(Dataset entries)
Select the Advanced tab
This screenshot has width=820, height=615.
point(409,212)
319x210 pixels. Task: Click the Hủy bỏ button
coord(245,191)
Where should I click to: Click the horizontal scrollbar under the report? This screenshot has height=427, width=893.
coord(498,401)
--
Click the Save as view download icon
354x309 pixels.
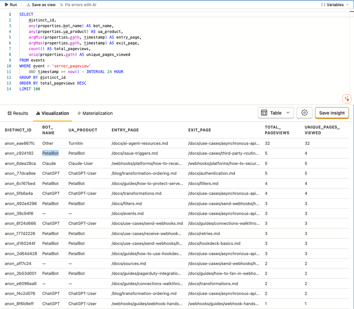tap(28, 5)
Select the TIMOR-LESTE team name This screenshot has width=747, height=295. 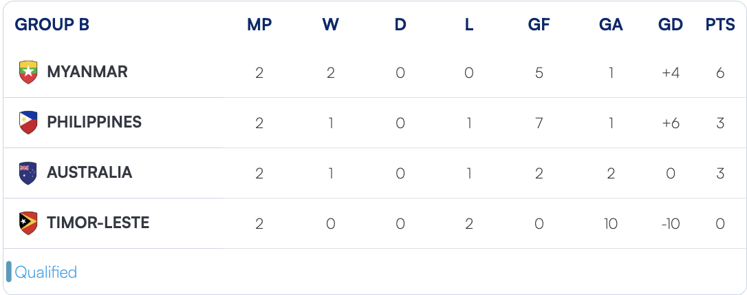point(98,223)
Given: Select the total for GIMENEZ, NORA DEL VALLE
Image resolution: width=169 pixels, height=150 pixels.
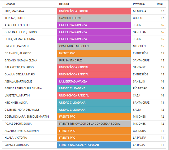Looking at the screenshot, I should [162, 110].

◆ YOUR TASK
Output the lines of these entries as a JSON list of strings, one string per line and no blank lines, starting at the line containing "Select the Advanced tab" and ending at the line containing "coord(498,401)".

◆ RESPONSE FOR THIS EXERCISE
[
  "Select the Advanced tab",
  "This screenshot has width=820, height=615.",
  "point(409,212)",
  "319x210 pixels. Task: Click the Hủy bỏ button",
  "coord(245,191)",
  "Where should I click to: Click the horizontal scrollbar under the report? This screenshot has height=427, width=893.",
  "coord(498,401)"
]